Baricitinib (BARI), an oral selective Janus kinase (JAK)1/JAK2 inhibitor, was evaluated in adult patients with moderate-to-severe atopic dermatitis (AD) who were intolerant or inadequate responders to topical therapy in the US- and Canadian-based placebo (PBO)-controlled Phase 3 trial, BREEZE-AD5 (NCT03435081).
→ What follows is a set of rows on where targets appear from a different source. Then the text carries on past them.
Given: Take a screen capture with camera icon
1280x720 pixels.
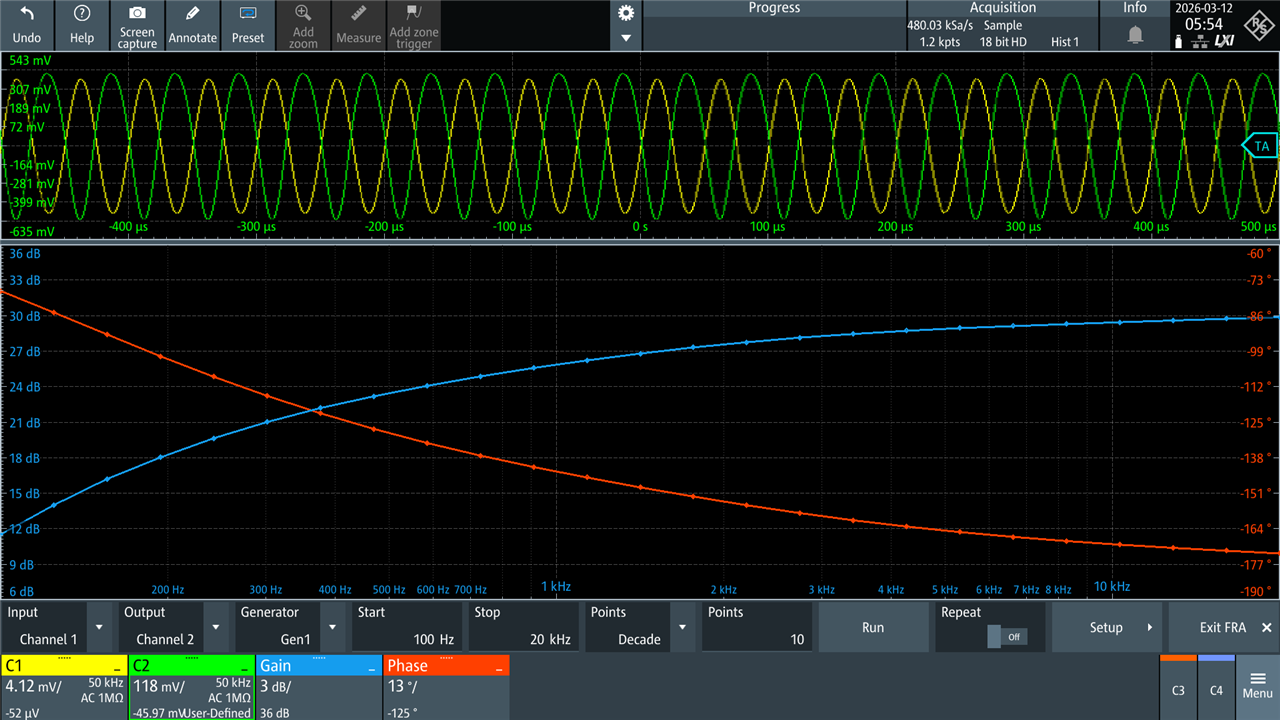Looking at the screenshot, I should 137,14.
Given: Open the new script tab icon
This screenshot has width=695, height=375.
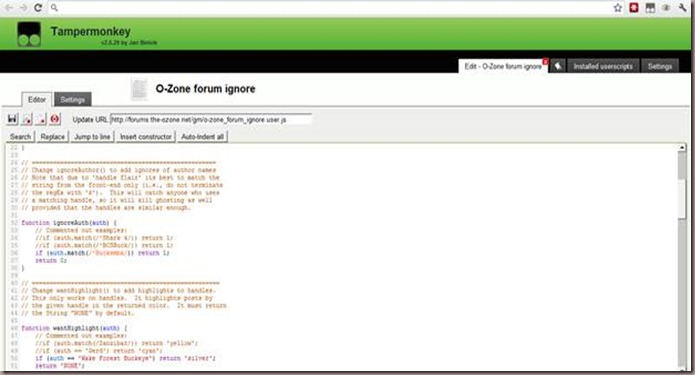Looking at the screenshot, I should (x=558, y=66).
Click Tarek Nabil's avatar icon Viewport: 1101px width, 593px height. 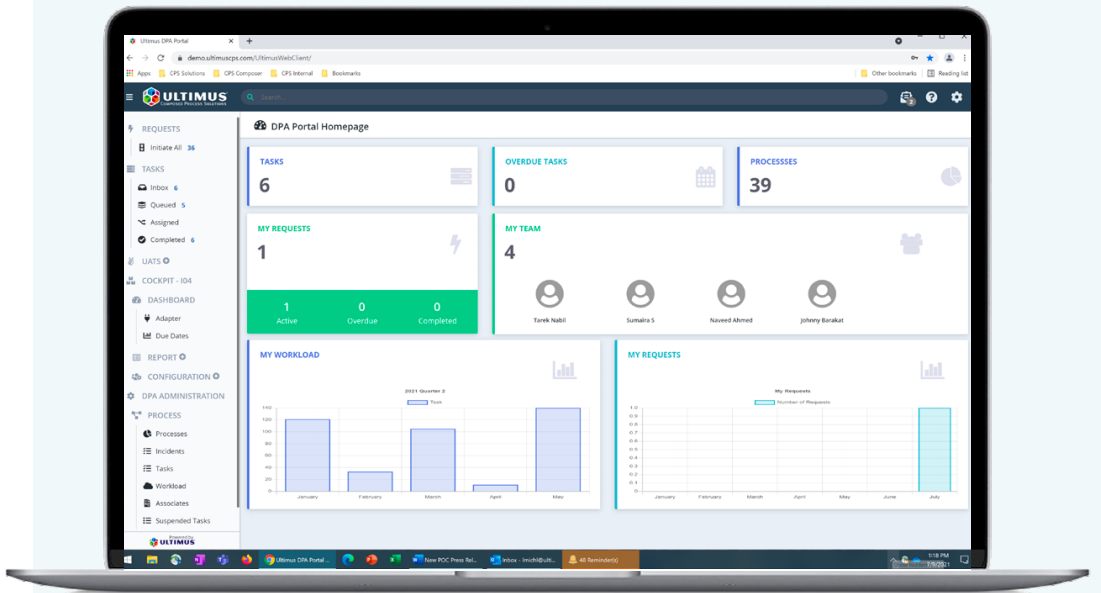[x=549, y=294]

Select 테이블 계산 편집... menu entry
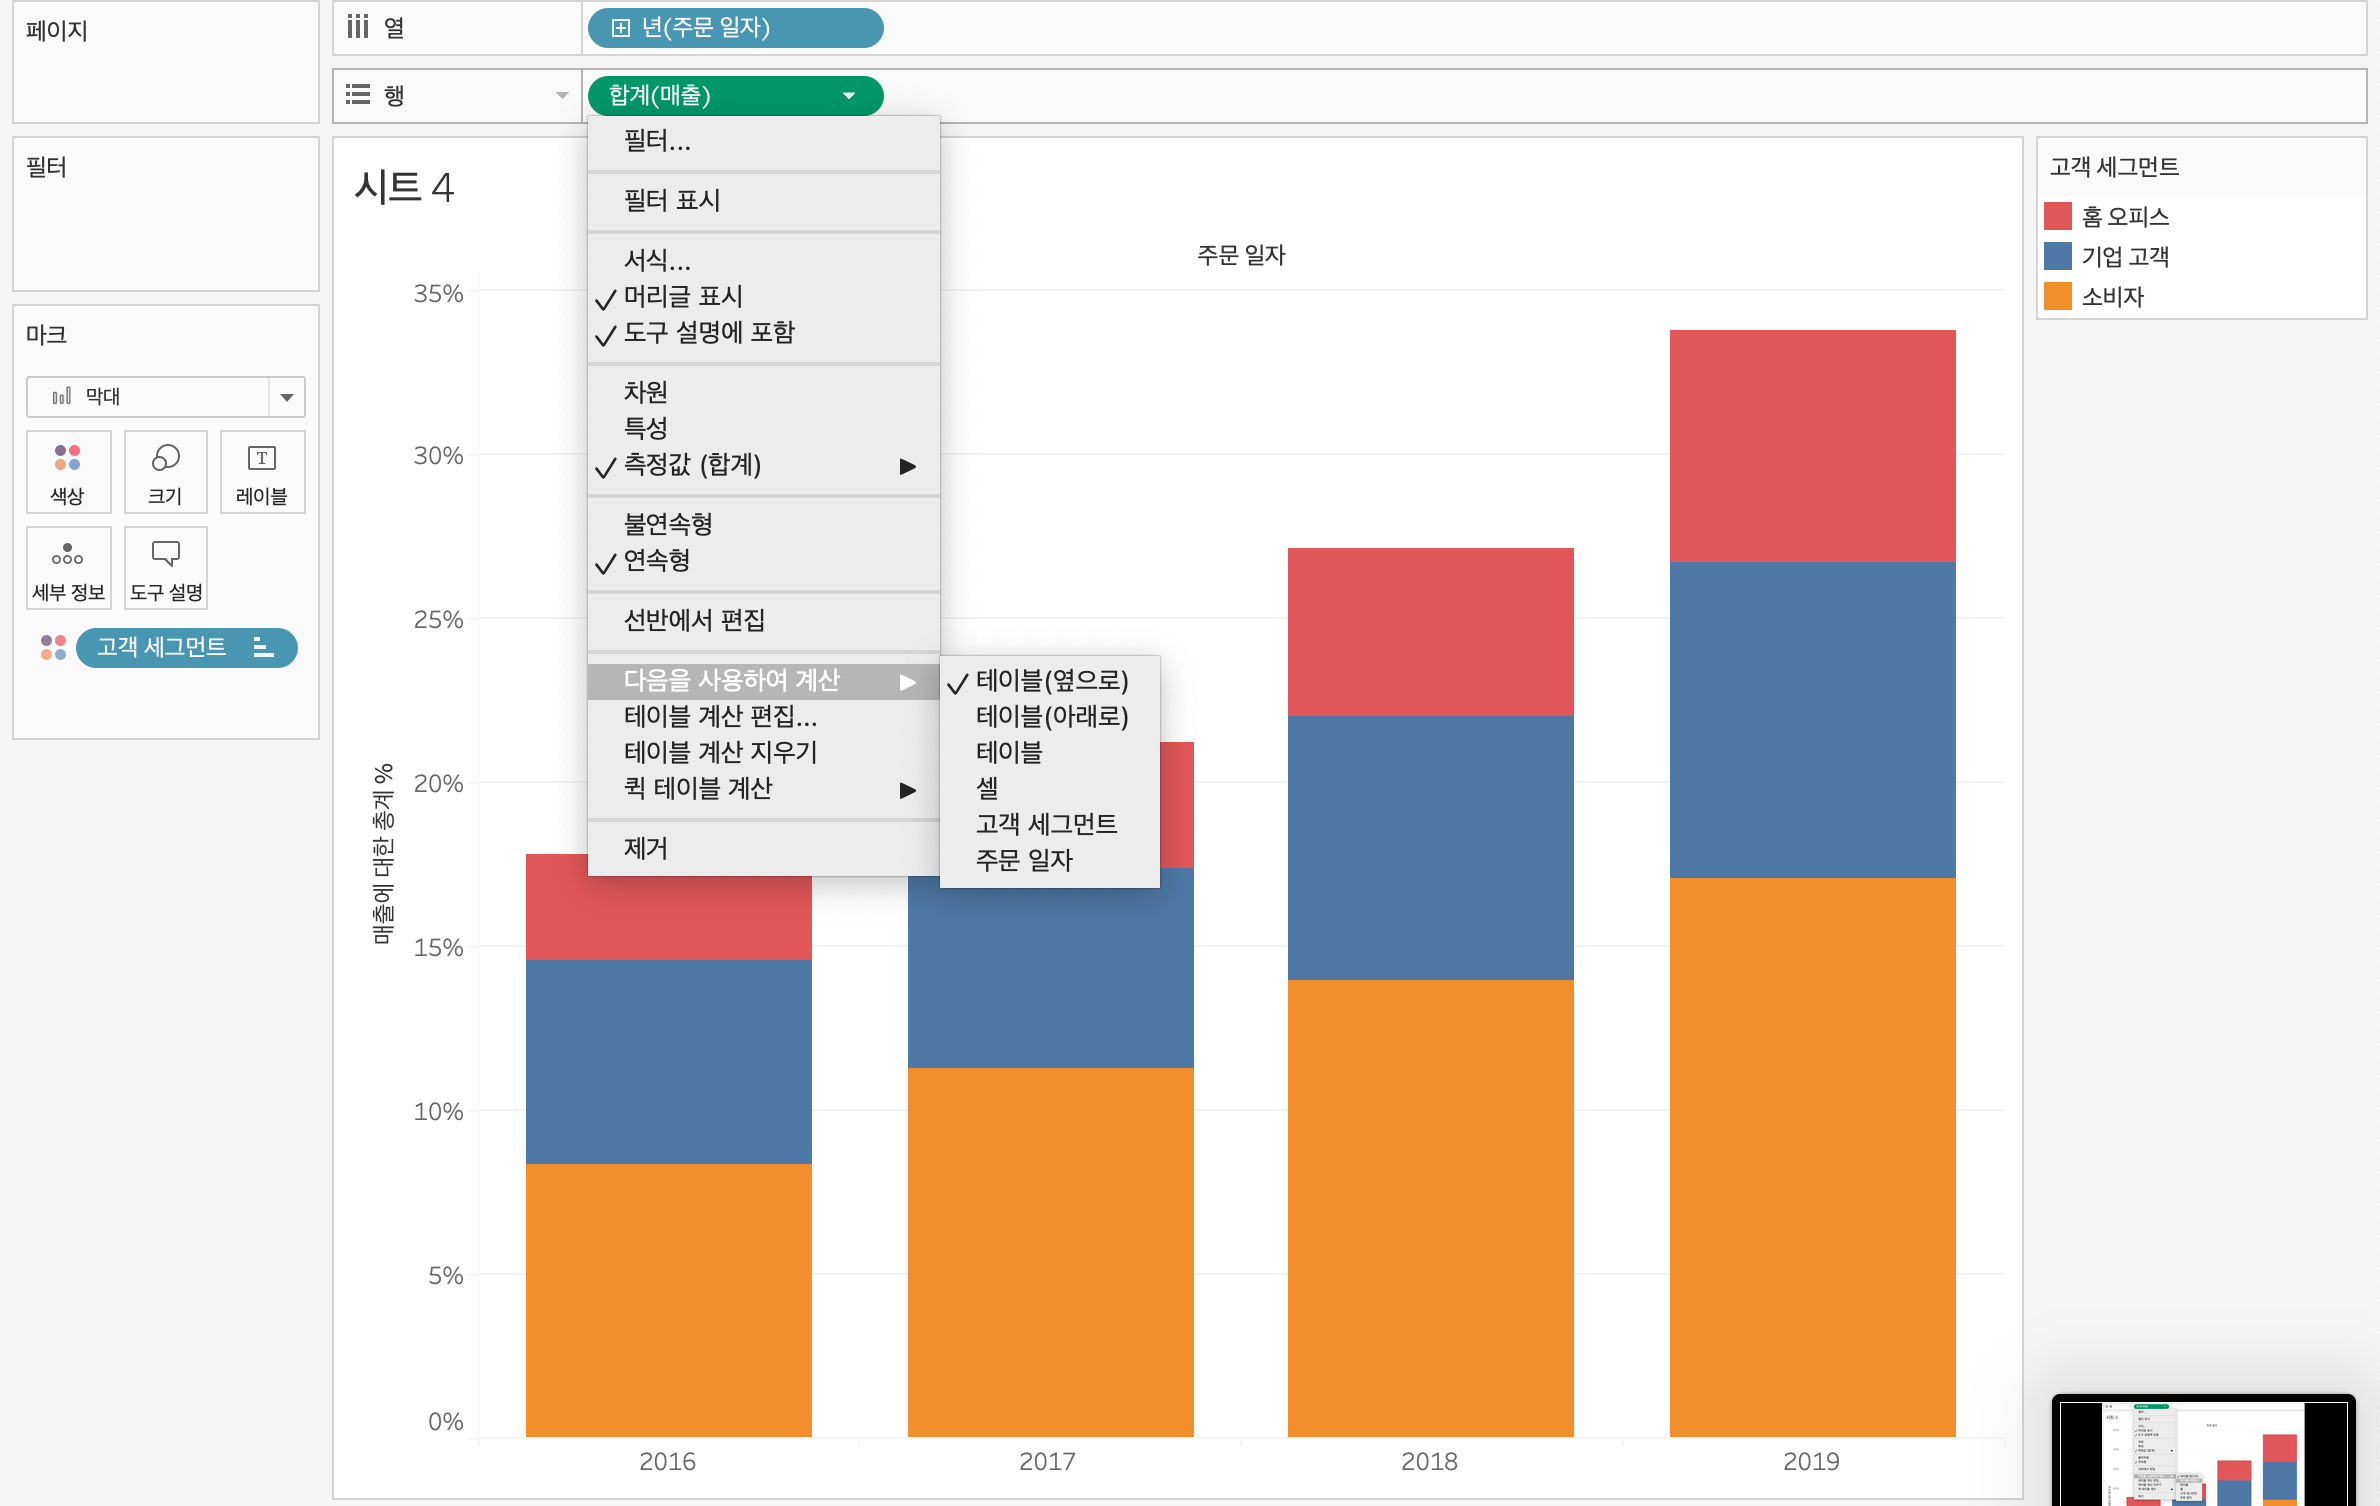click(720, 717)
The objective of this analysis was to assess the onset and magnitude of changes across all disease dimensions (clinician-based and patient-reported outcomes) for the first 4 weeks of treatment in this monotherapy trial. Patients (N = 440) were randomized 1:1:1 to once-daily PBO or BARI (1-mg or 2-mg). At baseline, topical and systemic AD therapies were not allowed but could be used for rescue; data after rescue or discontinuation were considered missing. Least-squares mean change from baseline to Week 1 through Week 4 were compared between treatments using mixed model repeated measure analysis for the following: Eczema Area and Severity Index (EASI), Itch Numeric Rating Scale (NRS), Skin Pain NRS, AD Sleep Scale (ADSS) Item 2 (frequency of nighttime awakenings), Dermatology Life Quality Index (DLQI), and Patient Oriented Eczema Measure (POEM). Statistically significant improvements (P ˂ .05) in EASI, Itch NRS, Skin Pain NRS, ADSS Item 2, POEM, and DLQI were observed by Week 1 for both BARI doses compared with PBO. Statistically significant improvements (P ˂ .05) were maintained to Week 4 for both BARI doses, except with BARI 1 mg vs PBO for ADSS Item 2 (P = .055). BARI resulted in rapid and concurrent improvements in EASI, itch, sleep disturbance, DLQI, and POEM, with statistically significant improvements seen by Week 1.